It makes sense that the next step in the process is to bring in something to store this dynamic data and allow our API application to access it. A database fits this need perfectly. Thanks to the Phinx migration tool and the Eloquent model handling we've already included, using this database will be a snap.
One thing to note here: in the course of this tutorial I'll be making use of MySQL but there won't be much that's specific to MySQL in the database functionality. You can migrate this functionality over to you database of choice pretty easily be it PostgreSQL, Oracle or even Microsoft SQL.
First thing we need to do is set up the database we're going to use in our application. I'm going to be using the MySQL command line for these examples but there's plenty of other tools out there that can do these same tasks. I'm not going to cover the setup and configuration of the MySQL server itself here, I'm just assuming you already have that up and running at this point.

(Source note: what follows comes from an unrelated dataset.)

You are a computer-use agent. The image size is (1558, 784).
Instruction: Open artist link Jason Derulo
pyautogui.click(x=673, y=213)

Here's the basic commands to create our sample database via the command line:
> create database myapi;
> grant all on myapi.* to 'myapiuser'@'localhost' identified by 'myapi42';
> flush privileges;
To keep things simpler and a bit more consistent, I'm going to be using the above credential information (username myapiuser
, password myapi42
and database name myapi
) so you can see how things fit together in other parts of the system. These same credentials will be reused later in the Phinx configuration.

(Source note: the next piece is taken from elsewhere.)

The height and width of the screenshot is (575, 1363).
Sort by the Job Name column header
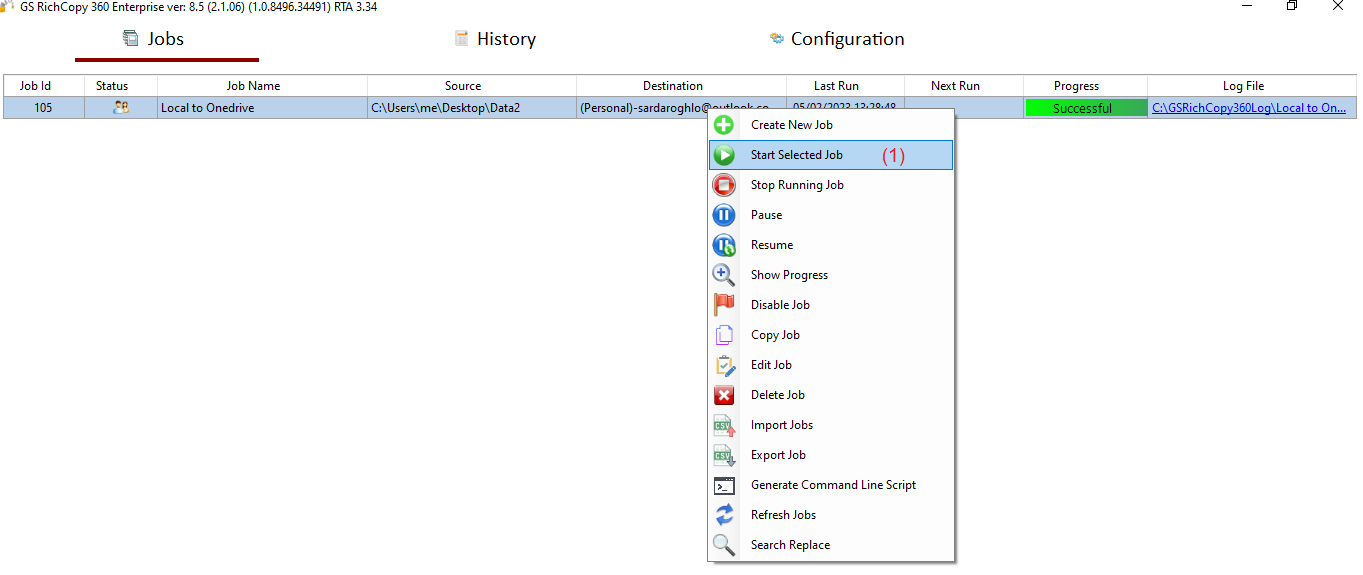[x=253, y=86]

If all goes well you should now have a database ready and waiting for your application to connect with it. There's two things we'll need to do to make sure our API code knows how to make the database connection. The first is updating the .env
file with this new credential information. You'll remember that we created the .env
file as a part of our previous part of the series when we were refactoring things. The settings we put in there were just defaults so lets go in and update that now with our actual connection details:
DB_HOST=localhost
DB_NAME=myapi
DB_USER=myapiuser
DB_PASS=myapi42
When the request comes in and the application bootstraps the .env
file will be loaded and all of these values will be available in the $_ENV
super global. You'll also remember that we set up our database configuration in the bootstrap/db.php
configuration to use these values. Now when the Eloquent models try to connect to the database they can use the correctly configured capsule to reach it.
Before we get too much further, lets be sure this connection is working. We don't have any tables to connect a model to yet but we can tell from what kind of error message we get back if it's having connection issues or problems finding the matching table. If all goes well, it should be #2.

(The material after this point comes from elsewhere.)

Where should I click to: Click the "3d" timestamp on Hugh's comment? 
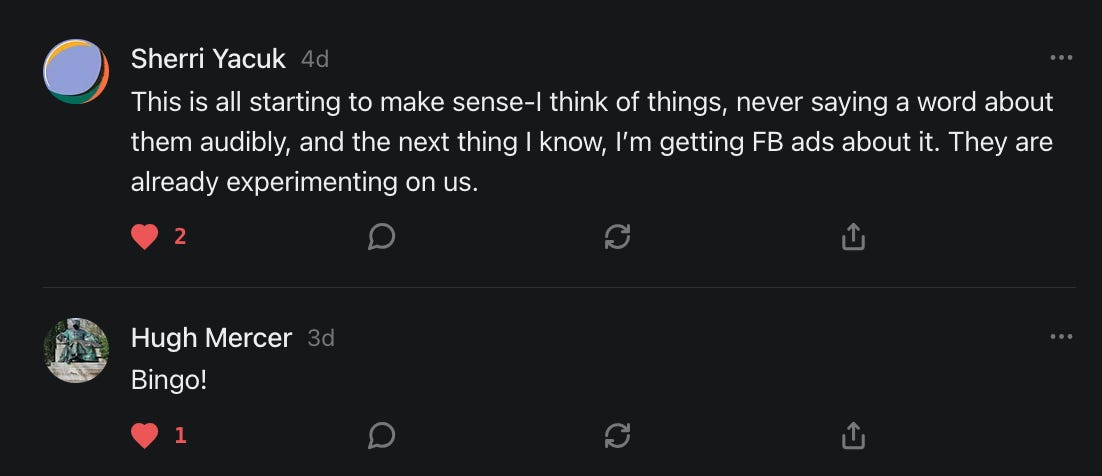(321, 338)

We'll need to do two things: create a simple model and try to use it in a controller. First, let's make the model in App\Model\Test.php
:
<?php
namespace App\Model;
use Illuminate\Database\Eloquent\Model;
class Test extends Model
{
// nothing to see, move along
}
Save this, then go over to the IndexController
in the App\Controller\IndexController.php
file and add change the index
method to look like this:
public function index()
{
$tests = \App\Model\Test::all();
return $this->jsonSuccess('Hello world!');
}
The Eloquent functionality will see this use of the Test
model, try to make the connection to the database and, hopefully, just report back that the table tests
can't be found. Give that a shot and see if you get an error message similar to:
Base table or view not found: 1146 Table 'myapi.tests' doesn't exist (SQL: select * from `tests`)"
If not and you get something about the connection, you'll need to verify your web server can reach the MySQL server on the expected port and that ensure you have all of the credentials correct in the .env
configuration. You can remove these two changes now, they were just verifying the database was accessible and that the application was functioning as expected.
With this connection in place, we'll move on to the next tool in the process, setting up and using Phinx.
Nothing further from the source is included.